Chronique d’une famille de la grande bourgeoisie industrielle italienne en voie de désagrégation, Un château en Italie est la troisième réalisation de la comédienne Valeria Bruni-Tedeschi qui revient sur son histoire familiale, avec la maladie de son frère atteint du sida et la vente du magnifique château familial en Italie. Elle y ajoute une rencontre amoureuse avec un comédien de vingt ans son cadet (Louis Garrel), un jeune comédien qui envisage d’arrêter de faire ce métier. Tension, excitation, hystérie, exaltation : c’est un cinéma exacerbé et risqué, éloigné de tout formatage que livre Valeria Bruni-Tedeschi.
Evidemment la vente du château italien (celui du titre) évoque La Cerisaie de Tchekhov et apporte au film une miette de mélancolie, mais cela se perd dans l’entrelacs d’une multitude de sujets abordés. Avec quelques scènes burlesques et d’autres tragiques, le film semble hybride, comme s’il n’avait pas trouvé la voie sur laquelle rouler et malgré quelques personnages attachants. Certaines scènes semblent même horripilantes, particulièrement dans la relation entre Valeria Bruni-Tedeschi et Louis Garrel qui incarne ce comédien en crise, avec son jeu intérieur toujours décalé. Certes, cette relation semble mal définie dans l’écart d’implication de chacun : l’homme recule devant tout engagement, alors que la femme veut un enfant malgré son âge plutôt limite. Elle ira d’ailleurs jusqu’à un pèlerinage à Naples avant d’en venir à la fécondation in vitro (ce qui donne une scène d’anthologie par peur de confusion entre les spermes). Tandis que, en ami fauché et alcoolique, Xavier Beauvois apparaît régulièrement pour émettre toutes sortes de jugements péremptoires et sévères sur cette famille qu’il trouve radine alors qu’il la tape.

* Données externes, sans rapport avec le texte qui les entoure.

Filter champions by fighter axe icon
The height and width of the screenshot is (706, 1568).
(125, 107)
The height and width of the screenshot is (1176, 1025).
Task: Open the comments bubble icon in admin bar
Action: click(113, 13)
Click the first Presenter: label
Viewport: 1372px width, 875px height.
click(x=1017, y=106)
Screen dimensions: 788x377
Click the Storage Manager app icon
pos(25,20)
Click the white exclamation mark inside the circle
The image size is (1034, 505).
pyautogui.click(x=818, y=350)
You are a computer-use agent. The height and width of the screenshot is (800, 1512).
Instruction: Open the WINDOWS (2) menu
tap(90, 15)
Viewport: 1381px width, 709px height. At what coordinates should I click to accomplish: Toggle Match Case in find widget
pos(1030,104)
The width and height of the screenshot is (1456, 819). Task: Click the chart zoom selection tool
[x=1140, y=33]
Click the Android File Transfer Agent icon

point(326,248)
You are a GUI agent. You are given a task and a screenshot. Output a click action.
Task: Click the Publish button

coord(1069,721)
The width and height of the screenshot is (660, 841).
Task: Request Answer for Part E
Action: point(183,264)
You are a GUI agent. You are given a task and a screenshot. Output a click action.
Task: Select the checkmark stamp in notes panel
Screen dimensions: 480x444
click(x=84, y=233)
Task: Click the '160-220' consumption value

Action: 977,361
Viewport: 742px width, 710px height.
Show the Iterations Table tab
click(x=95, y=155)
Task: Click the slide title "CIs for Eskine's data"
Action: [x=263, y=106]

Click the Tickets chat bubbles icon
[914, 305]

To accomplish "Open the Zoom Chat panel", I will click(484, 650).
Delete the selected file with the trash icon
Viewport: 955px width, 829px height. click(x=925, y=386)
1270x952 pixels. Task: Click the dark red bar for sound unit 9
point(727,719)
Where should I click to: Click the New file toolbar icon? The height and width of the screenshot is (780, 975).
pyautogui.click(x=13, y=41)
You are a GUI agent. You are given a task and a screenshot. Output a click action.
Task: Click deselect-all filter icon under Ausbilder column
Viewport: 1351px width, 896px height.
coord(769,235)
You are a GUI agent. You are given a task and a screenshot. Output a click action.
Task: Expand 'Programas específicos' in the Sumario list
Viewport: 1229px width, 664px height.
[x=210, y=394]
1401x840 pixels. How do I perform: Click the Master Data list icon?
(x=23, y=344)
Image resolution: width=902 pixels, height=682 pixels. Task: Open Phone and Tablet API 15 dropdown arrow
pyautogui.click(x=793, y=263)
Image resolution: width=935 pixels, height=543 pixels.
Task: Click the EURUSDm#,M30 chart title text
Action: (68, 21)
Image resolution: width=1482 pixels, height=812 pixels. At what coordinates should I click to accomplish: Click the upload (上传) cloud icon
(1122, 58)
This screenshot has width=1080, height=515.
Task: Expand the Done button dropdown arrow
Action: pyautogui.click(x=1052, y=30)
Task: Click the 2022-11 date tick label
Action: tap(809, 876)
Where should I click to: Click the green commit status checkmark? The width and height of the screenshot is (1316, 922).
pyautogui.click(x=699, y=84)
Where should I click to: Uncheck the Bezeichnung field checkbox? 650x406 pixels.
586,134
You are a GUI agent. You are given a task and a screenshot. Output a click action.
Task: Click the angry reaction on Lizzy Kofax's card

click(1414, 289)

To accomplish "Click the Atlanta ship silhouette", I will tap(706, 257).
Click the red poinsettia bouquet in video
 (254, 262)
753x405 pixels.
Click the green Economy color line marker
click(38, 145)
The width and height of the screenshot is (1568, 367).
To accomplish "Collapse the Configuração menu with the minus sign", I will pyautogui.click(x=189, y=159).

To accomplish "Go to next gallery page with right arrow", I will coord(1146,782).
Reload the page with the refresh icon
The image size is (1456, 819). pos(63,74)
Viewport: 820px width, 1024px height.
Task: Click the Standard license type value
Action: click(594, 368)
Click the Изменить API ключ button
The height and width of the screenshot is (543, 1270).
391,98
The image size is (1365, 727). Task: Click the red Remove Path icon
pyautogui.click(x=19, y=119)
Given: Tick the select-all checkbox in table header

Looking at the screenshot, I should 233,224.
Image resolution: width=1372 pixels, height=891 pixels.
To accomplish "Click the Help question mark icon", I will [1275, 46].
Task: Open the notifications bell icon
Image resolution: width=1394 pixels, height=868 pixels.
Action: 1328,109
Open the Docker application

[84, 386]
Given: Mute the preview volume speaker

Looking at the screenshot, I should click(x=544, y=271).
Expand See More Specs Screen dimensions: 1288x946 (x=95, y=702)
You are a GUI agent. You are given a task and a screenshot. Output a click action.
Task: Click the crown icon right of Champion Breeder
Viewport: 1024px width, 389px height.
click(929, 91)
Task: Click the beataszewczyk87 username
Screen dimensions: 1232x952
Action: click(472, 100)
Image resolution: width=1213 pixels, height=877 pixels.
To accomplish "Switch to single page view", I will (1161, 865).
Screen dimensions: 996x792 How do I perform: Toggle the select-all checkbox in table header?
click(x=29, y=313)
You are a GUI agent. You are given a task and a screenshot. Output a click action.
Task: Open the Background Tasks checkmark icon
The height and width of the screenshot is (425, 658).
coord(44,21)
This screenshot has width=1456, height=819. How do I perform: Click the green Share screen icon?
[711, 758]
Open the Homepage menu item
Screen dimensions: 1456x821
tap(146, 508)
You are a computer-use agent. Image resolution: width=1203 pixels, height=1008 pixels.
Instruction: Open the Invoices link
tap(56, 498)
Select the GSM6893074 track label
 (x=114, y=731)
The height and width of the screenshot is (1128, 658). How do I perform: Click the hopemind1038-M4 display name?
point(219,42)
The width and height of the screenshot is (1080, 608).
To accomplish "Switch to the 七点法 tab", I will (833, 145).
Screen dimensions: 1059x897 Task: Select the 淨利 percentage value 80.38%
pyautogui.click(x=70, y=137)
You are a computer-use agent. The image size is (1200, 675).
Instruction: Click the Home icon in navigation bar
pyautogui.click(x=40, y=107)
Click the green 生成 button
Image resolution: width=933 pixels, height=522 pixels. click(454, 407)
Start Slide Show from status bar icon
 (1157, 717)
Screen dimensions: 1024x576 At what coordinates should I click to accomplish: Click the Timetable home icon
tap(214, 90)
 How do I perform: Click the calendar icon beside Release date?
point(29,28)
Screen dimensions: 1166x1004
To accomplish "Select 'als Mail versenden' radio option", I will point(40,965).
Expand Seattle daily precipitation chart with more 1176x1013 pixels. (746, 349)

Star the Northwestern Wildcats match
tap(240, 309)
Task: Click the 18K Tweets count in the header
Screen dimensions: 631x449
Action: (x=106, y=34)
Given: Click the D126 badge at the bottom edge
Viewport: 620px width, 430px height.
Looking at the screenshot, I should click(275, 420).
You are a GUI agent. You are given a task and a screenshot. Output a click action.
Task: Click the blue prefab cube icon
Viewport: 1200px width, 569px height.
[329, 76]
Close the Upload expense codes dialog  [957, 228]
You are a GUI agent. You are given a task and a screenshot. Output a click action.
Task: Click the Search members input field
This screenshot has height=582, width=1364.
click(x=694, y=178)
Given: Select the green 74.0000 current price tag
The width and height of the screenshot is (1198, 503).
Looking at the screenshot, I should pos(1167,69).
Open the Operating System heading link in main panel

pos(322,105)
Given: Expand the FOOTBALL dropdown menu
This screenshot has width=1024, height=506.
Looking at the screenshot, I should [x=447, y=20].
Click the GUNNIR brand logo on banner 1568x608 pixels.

On peut s’interroger : Valeria Bruni-Tedeschi a-t-elle trouvé le ton juste ? N’a-t-elle pas voulu aborder trop de sujets dans ce seul film ? N’a-t-elle pas introduit trop de personnages que le spectateur n’a pas vraiment le temps de suivre dans cette famille largement dysfonctionnelle : le frère malade (Filippo Timi), la mère excessive (Marisa Borini), l’amoureux ténébreux,...
Pourquoi dissimuler notre déception ? Nous avions tant aimé « Il est plus facile pour un chameau... » et « Actrices ». Quoi qu’elle s’en défende, il y a encore une grande part autobiographique dans ce « Château en Italie » : son frère est mort du sida, elle a eu une relation amoureuse avec Louis Garrel, sa mère réelle joue son propre rôle ... Ce déroutant patchwork, d’un mélange entre réalité et fiction, n’accorde cependant guère de place à l’émotion, même si Valeria Bruni-Tedeschi ose évidemment prendre des risques en se mettant à nu devant nous. Déboussolée, elle est bien assortie à sa famille déjantée. On regrette un manque de fil conducteur et que l’encombrement d’anecdotes - pourtant parfois drôles - nous entraîne dans ce parcours de scènes irrégulières, concoctées avec Noémie Lvovsky.
Le film révèle et dissimule tout en même temps, il attire et rebute tout à la fois. Mais peut-être cherche-t-il juste à séduire et à rappeler que, c’est bien connu, on lave toujours son linge sale en famille.